Nos grupos de direita, os protestos são organizados via rede social e reúnem militaristas, conservadores e militantes de partidos de sustentação a Bolsonaro, como PSL, PSC e articuladores do Aliança pelo Brasil, legenda que está sendo criada pelo presidente. A exemplo do que ocorre no campo rival, as siglas tentam se manter distantes das manifestações, sem apoio oficial, a despeito da presença de filiados e simpatizantes.
Um dos organizadores dos atos é o eletrotécnico Marco Della Nina. Semana passada, ele divulgou nas redes sociais uma convocação para o protesto de domingo, na qual prega o “fim do STF” e uma “faxina geral, a começar por todos aqueles vagabundos, como disse o ministro da Educação” na reunião ministerial de 22 de abril.
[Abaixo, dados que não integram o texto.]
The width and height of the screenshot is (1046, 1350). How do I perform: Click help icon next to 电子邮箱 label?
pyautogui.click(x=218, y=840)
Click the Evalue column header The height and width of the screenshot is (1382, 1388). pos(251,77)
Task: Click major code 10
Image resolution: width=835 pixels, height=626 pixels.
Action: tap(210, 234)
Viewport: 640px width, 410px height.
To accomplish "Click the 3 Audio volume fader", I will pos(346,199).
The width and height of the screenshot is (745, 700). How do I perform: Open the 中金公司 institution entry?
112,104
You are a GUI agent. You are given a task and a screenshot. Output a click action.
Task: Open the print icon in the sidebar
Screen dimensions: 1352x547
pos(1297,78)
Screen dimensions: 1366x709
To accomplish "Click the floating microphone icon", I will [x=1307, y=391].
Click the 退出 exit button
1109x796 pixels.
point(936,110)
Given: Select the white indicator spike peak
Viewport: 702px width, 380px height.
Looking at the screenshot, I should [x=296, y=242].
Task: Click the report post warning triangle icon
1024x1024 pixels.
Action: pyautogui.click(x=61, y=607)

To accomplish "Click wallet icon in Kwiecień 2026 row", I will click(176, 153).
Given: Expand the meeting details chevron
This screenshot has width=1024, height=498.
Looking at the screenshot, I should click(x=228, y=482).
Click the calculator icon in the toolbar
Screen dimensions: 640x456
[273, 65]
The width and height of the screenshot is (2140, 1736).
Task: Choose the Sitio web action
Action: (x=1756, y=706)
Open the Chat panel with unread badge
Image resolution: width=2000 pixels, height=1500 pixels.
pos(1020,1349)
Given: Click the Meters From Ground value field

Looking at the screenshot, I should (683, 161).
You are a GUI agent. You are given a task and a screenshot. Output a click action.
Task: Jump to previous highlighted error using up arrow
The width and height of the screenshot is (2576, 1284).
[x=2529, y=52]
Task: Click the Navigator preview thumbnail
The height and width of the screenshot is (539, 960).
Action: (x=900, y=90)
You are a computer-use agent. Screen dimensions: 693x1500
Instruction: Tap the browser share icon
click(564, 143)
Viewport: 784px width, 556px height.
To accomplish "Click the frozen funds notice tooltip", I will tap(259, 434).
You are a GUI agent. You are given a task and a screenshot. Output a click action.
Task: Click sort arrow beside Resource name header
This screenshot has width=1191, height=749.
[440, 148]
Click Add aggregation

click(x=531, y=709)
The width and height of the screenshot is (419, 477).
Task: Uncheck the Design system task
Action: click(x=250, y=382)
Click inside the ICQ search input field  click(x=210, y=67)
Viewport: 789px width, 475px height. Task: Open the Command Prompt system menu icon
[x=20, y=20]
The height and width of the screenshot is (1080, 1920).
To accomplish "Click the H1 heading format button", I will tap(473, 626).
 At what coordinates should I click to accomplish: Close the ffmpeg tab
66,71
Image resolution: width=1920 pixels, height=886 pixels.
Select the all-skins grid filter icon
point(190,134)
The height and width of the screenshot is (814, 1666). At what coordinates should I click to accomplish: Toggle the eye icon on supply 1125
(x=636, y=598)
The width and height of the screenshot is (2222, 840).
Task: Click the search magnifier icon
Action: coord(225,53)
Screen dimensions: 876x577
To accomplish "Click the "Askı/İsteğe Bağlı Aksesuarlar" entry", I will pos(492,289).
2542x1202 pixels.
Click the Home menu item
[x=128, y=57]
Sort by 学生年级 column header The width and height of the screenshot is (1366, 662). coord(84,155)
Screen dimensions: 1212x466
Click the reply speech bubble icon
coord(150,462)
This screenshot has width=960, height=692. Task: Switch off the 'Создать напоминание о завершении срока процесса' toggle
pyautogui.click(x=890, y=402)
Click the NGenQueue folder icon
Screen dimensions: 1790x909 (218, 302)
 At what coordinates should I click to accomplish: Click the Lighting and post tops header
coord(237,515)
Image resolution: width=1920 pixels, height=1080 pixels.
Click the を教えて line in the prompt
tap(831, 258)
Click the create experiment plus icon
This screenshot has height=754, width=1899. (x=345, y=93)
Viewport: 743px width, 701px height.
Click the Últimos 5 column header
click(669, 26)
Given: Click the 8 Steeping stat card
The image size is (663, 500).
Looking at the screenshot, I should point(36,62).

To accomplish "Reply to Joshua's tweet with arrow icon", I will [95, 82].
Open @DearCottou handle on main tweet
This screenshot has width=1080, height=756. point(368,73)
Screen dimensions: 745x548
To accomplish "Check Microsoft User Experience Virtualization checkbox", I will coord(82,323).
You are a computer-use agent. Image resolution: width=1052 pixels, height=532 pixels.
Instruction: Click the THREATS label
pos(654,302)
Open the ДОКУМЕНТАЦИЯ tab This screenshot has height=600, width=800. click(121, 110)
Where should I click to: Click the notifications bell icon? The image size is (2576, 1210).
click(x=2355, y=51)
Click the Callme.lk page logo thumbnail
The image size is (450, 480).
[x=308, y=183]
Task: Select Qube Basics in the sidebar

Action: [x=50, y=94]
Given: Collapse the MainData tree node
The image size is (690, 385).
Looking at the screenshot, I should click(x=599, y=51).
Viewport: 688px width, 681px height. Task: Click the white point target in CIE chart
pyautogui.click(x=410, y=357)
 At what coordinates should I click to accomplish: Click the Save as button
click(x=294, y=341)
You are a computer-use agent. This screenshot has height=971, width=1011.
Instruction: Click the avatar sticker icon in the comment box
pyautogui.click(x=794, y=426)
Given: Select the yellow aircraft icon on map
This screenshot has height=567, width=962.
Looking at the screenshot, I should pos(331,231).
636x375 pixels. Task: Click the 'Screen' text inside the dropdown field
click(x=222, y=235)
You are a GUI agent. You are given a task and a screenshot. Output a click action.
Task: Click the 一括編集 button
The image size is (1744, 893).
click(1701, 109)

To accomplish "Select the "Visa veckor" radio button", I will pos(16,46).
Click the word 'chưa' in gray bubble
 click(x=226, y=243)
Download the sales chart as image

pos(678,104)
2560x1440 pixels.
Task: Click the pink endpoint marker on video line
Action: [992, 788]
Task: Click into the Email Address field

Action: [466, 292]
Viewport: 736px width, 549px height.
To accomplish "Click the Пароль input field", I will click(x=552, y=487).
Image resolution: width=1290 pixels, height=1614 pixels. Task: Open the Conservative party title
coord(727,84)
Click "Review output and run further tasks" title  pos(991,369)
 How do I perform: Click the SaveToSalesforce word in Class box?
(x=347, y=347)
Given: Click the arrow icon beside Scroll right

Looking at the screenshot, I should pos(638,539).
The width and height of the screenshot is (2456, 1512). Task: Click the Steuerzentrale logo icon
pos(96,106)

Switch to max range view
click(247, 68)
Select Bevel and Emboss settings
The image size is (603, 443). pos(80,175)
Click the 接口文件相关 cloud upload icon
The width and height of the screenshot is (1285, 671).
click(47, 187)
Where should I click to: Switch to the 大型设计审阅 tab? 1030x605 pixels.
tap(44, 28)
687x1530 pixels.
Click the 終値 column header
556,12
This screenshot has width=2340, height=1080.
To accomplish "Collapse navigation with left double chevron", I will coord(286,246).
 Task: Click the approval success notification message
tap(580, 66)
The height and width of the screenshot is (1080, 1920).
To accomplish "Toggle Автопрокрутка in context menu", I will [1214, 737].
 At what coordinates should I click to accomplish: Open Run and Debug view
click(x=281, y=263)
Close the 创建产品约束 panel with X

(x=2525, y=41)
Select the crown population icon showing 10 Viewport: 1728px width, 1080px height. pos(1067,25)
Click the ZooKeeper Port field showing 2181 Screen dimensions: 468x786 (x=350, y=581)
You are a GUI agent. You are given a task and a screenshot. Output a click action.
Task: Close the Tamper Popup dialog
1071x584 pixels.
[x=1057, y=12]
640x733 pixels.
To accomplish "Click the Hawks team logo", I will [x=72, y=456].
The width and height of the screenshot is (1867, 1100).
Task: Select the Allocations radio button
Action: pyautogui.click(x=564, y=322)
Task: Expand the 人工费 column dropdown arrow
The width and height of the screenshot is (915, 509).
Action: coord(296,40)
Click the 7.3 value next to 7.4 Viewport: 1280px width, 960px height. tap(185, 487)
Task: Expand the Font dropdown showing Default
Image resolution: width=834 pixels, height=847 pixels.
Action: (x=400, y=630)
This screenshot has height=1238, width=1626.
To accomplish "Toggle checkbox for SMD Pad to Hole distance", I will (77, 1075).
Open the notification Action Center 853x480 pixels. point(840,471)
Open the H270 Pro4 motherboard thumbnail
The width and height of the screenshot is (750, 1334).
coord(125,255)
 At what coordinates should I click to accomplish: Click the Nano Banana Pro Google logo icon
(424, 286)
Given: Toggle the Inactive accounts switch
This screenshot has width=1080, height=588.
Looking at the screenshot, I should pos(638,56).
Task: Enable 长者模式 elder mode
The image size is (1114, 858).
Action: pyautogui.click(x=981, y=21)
No fim da mensagem, Nina afirma que “nós somos a lei”.
Presidente do Conselho Popular da Zona Norte, ele rejeita o rótulo de fascista e diz que não deseja golpe militar, apenas garantir “a governabilidade do presidente”. Reclama da presença dos rivais, alegando que seu grupo jamais foi de encontro a uma manifestação da esquerda. Nina também salienta que o movimento é refratário a partidos e a políticos, embora ele mesmo seja filiado ao PSC e não descarte concorrer a prefeito neste ano, hipótese rechaçada pela direção estadual da legenda.
— Qualquer pessoa tem o direito de não gostar do presidente e fazer o seu protesto, mas não precisa ser aqui. É uma provocação de quem deseja o confronto. Chegamos primeiro e vamos ficar, pelo menos até o dia 7 de junho — afirma.
Depois de duas horas de troca de xingamentos e repetição de slogans de parte a parte, o ato do último domingo terminou sem qualquer registro de violência. Domingo que vem tem mais.